2. If you can't recall something, simply state "I can not recall." That is an acceptable answer. If they ask regarding a specific document, state that "the document speaks for itself and I refer you to examine it."
3. This depends on the mistake. If you try and introduce evidence not previously every discussed or produced in discovery, the Judge will merely keep the evidence out. There is no Jury. The judge will already understand the case and will merely be looking at you during trial to see if there is something he is unaware of. This is your time to plead your case to the Judge. Be sincere, honest and explain your position clearly. Practice what you plan to tell the Judge (your mini speech) to a friend or family member. You may only get 30 seconds for your opening or closing statements, so make it short and to the point. Write it out and bring it with you, as well.

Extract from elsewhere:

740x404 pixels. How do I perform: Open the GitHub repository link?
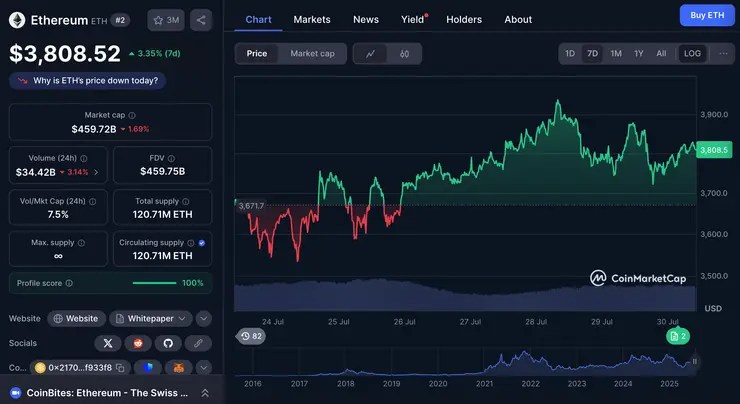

4. You should already have a list prepared of who you plan to call at trial to ask questions. Have the questions you plan to ask the creditor written out. Bring all the documents with you, and make copies of those you actually plan to use. For example, a copy of bill should be copied 3 times, if you wish to discuss it so you can give a copy to opposing counsel and the trustee and the Judge. You will keep the original to look at yourself. If you wish to show the Judge something, always state first "May I approach the bench, your honor?" Be respectful and never do anything without the Judge's permission. He will tell you when you may speak or he will ask you questions directly.
5. Jury trials are only permitted if both sides agree or if there is some issue of fact that exceeds the bounds of the bankruptcy judge. Therefore, in your situation there will be no jury trial even if the creditor would like one.
6. Watching an adversary proceeding would be a great idea, if you can find one. They are not publicly advertised; however, if you go to the Bankruptcy Court house and go to the area outside the Judge's court rooms they will have a list of all the proceedings happening each day. You can check through the paper list (or the electronic docket - if their court house has upgraded--it is a little computer podium) and see if anyone has an adversary proceeding trial. You may luck out and find that one is happening that day. If you do attend, show up at least 20-30 minutes early and when you go in the court room explain to the court clerk before the judge comes out and ask if it is ok if you observe and that you are merely trying to learn. You may want to ask any lawyers there too, so they don't eject you. Make sure to where a suit, as well. Federal Judges do not like people wearing street clothes in their courtrooms. If they say it is ok, just be polite, quiet, and sit in the back.
Consult with your attorney about the mediation issue. If the mediator has already been paid for and scheduled, you are required to attend. If it was agreed to and scheduled, you will be required to pay for half of the mediator's fees. If it has not be scheduled, explain to the opposing counseling you need to cancel it, or ask if they can cover the full amount of the fees.